Action item. All that is wanted is the lines from the first line of the listing below through the line containing "This screenshot has height=650, width=534.", written out exactly with pictures left out.

Information.
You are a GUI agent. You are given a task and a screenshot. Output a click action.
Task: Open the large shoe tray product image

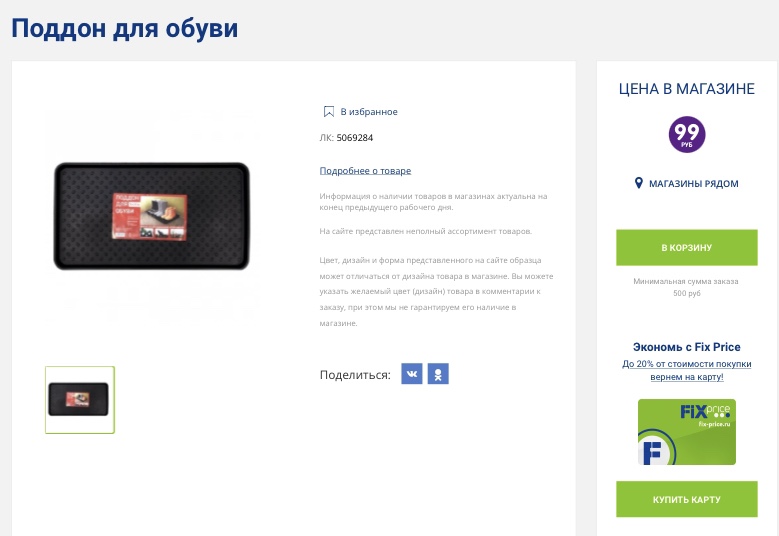[152, 217]
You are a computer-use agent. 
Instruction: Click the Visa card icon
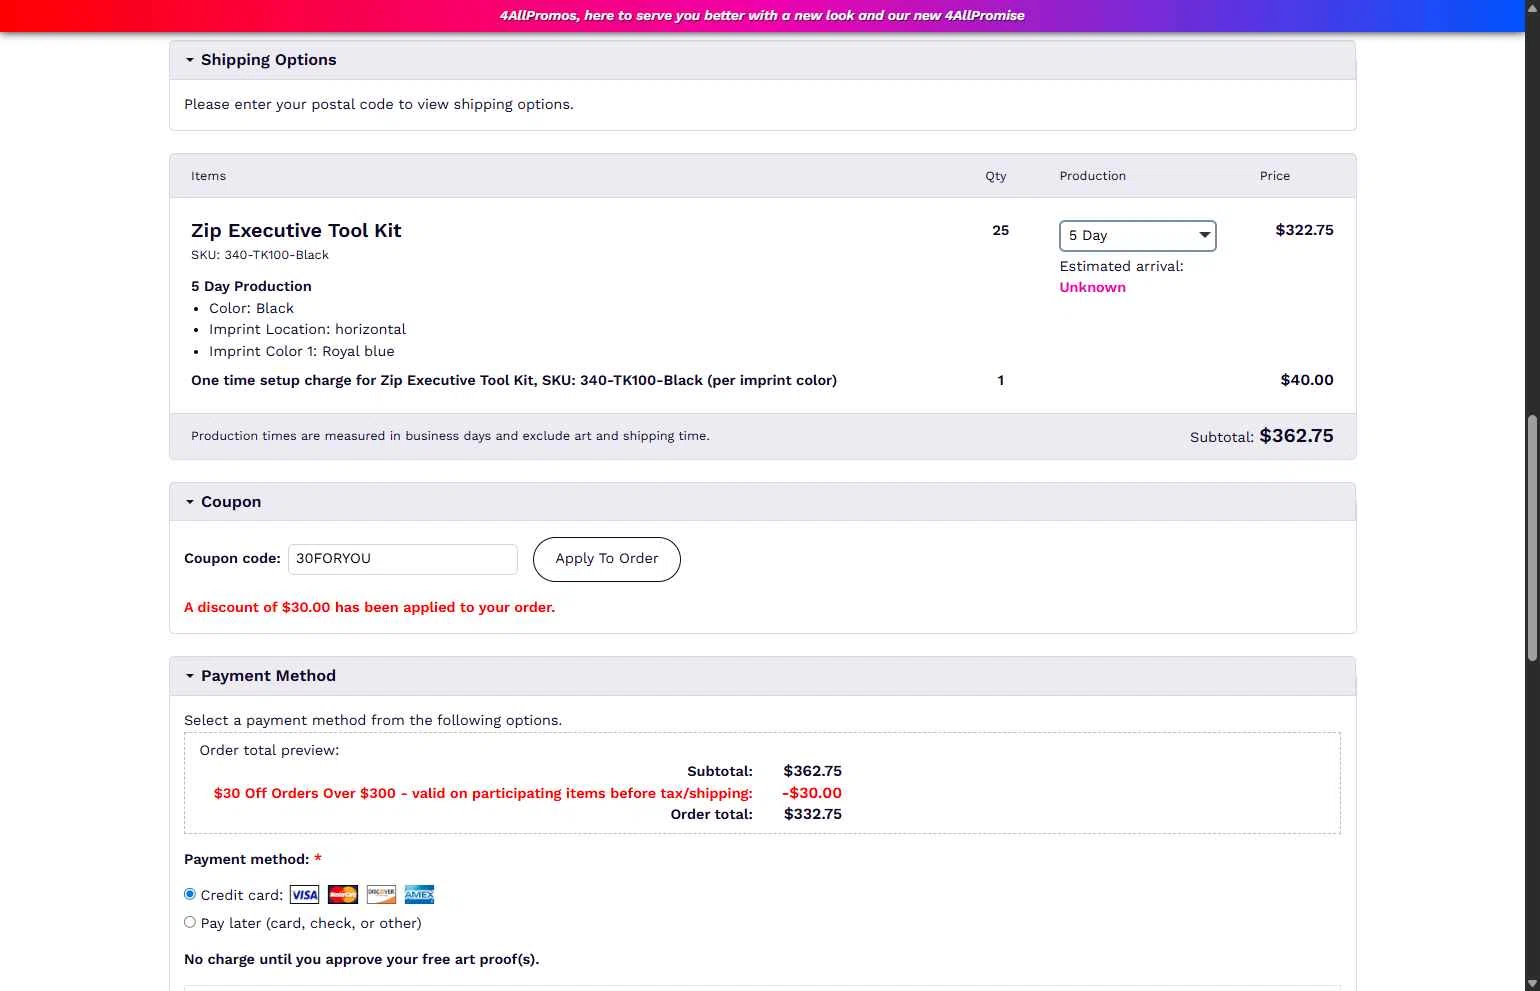coord(304,895)
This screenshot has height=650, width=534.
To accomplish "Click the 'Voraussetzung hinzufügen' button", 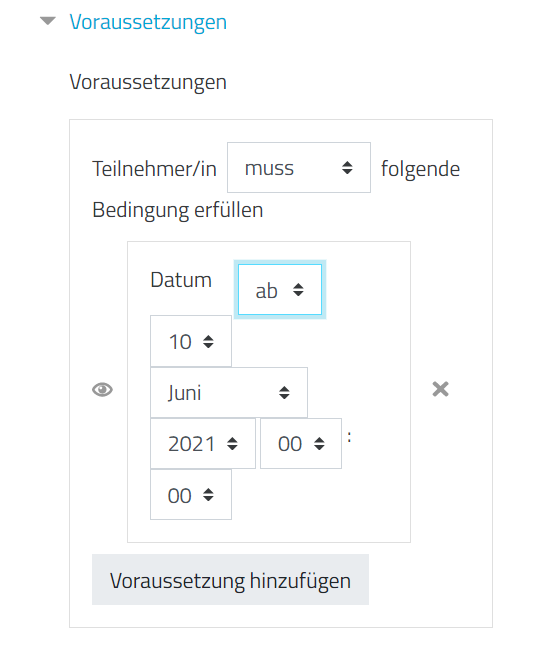I will coord(231,580).
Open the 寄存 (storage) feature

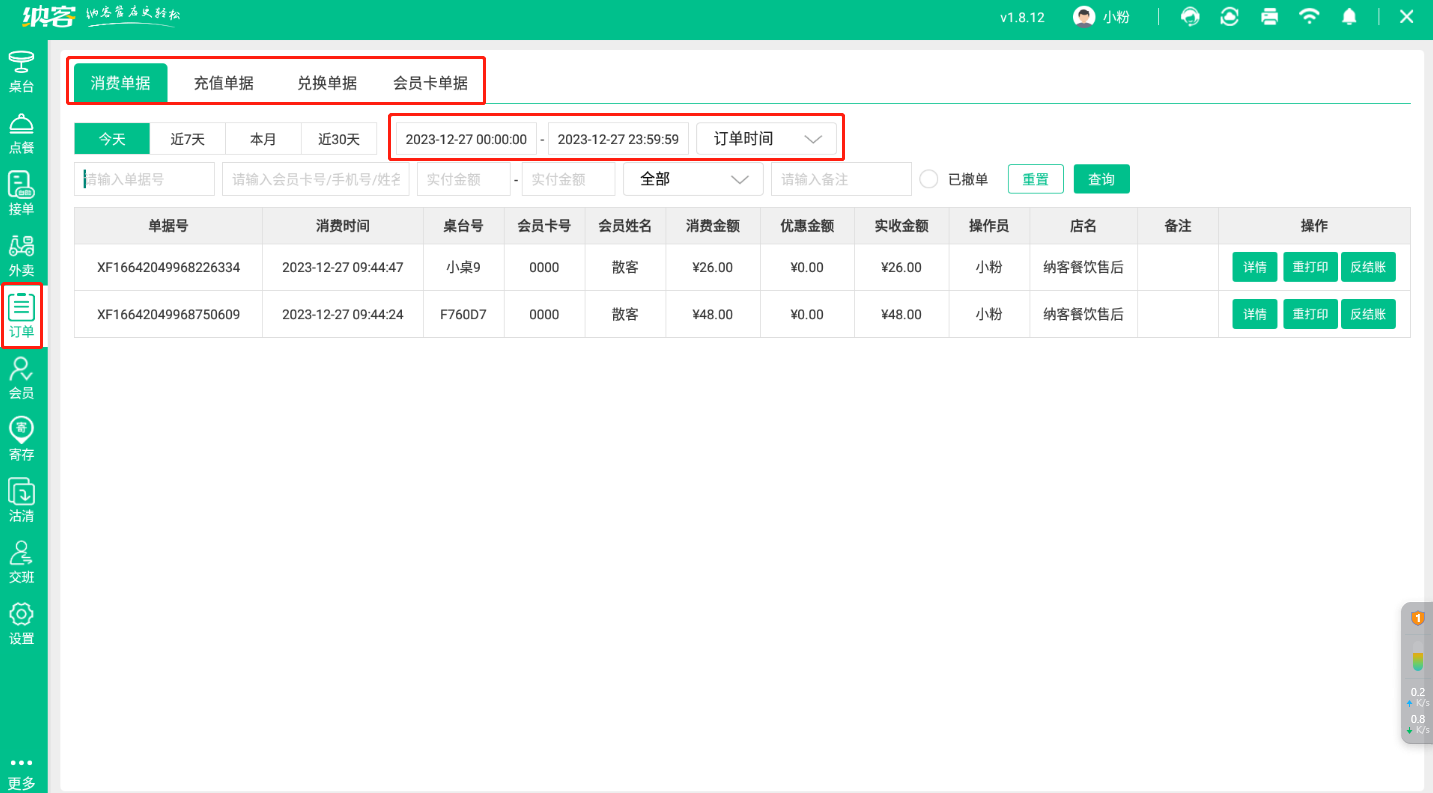click(x=22, y=440)
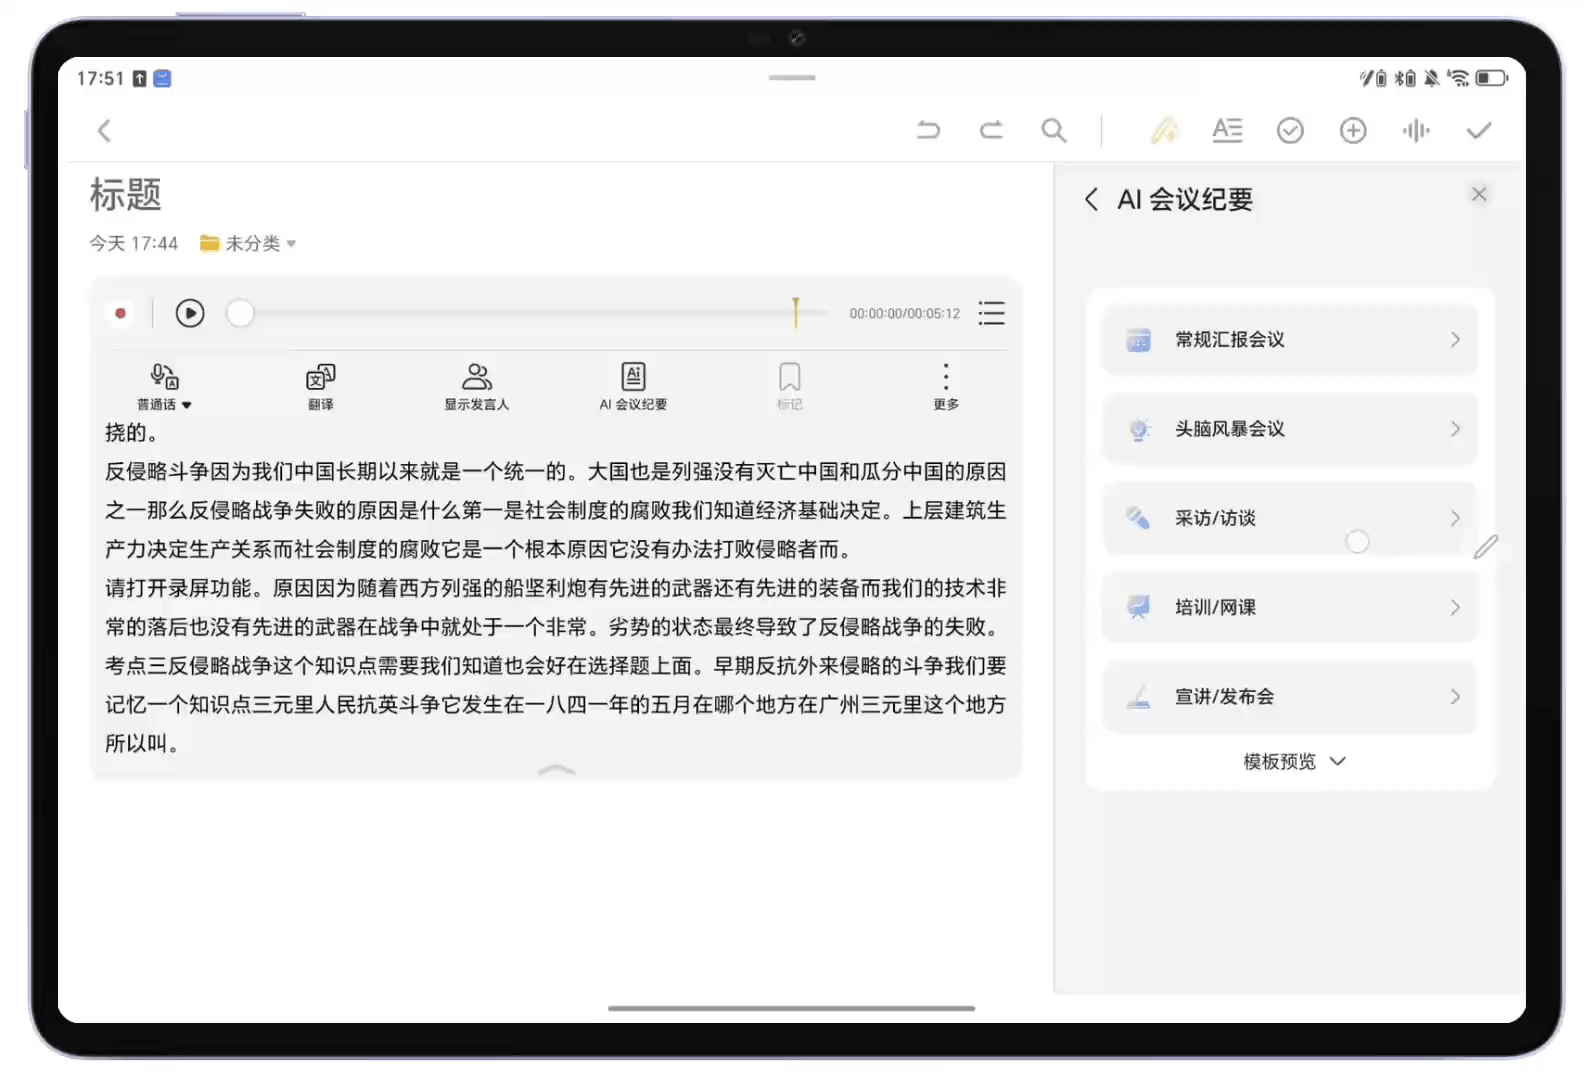The image size is (1584, 1080).
Task: Insert checklist with circled checkmark icon
Action: coord(1290,130)
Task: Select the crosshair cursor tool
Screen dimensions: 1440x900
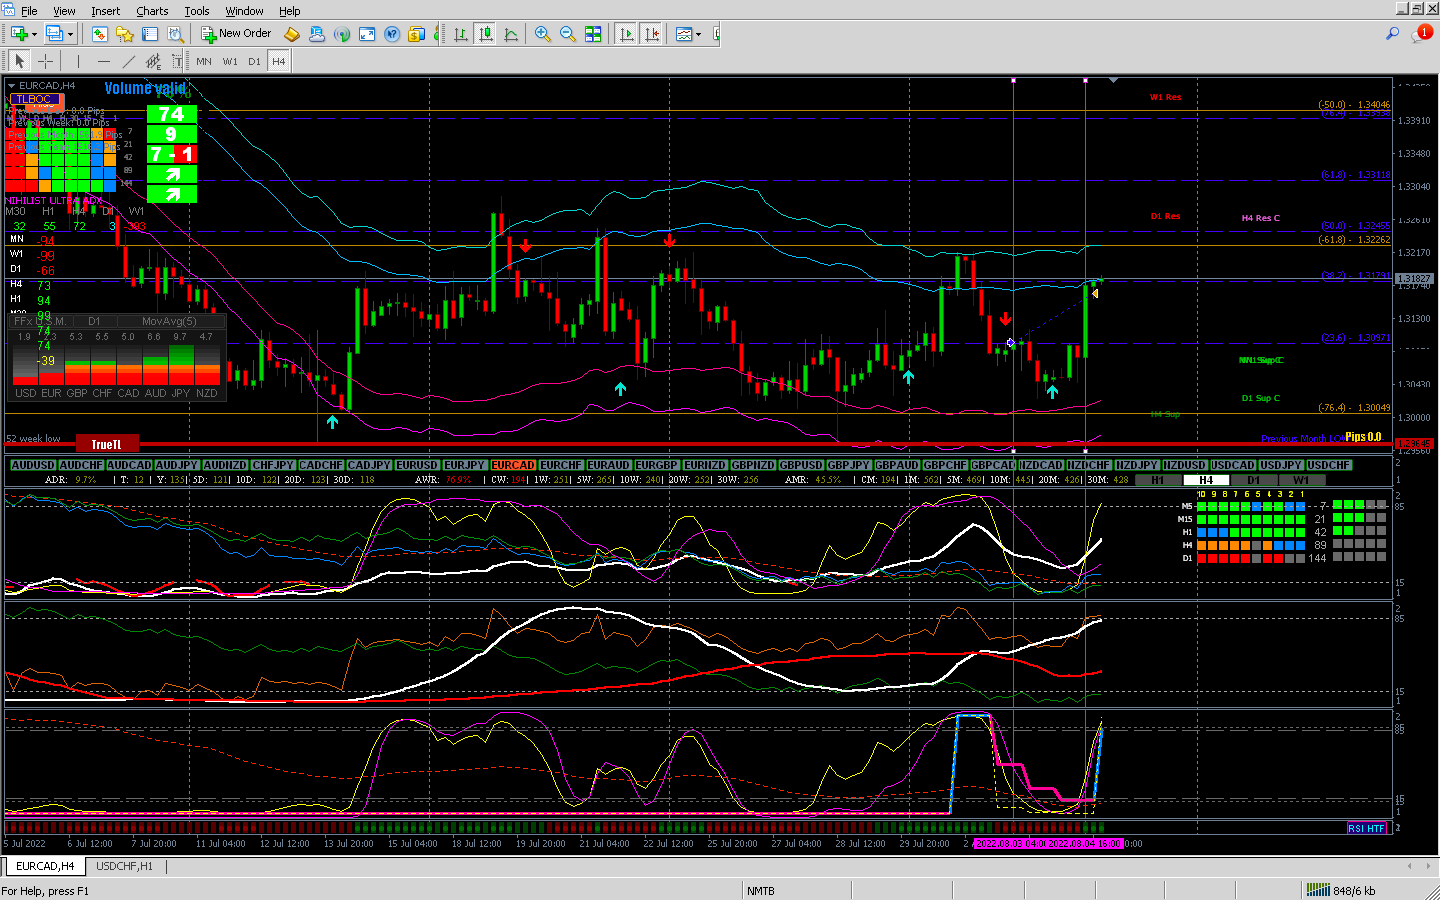Action: coord(46,61)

Exercise answer.
You are a GUI agent. You are given a task and a screenshot. Output a click action.
Task: Open the large shoe tray product image

[152, 217]
You are a computer-use agent. 
Instruction: Click the Visa card icon
coord(304,895)
This screenshot has height=650, width=534.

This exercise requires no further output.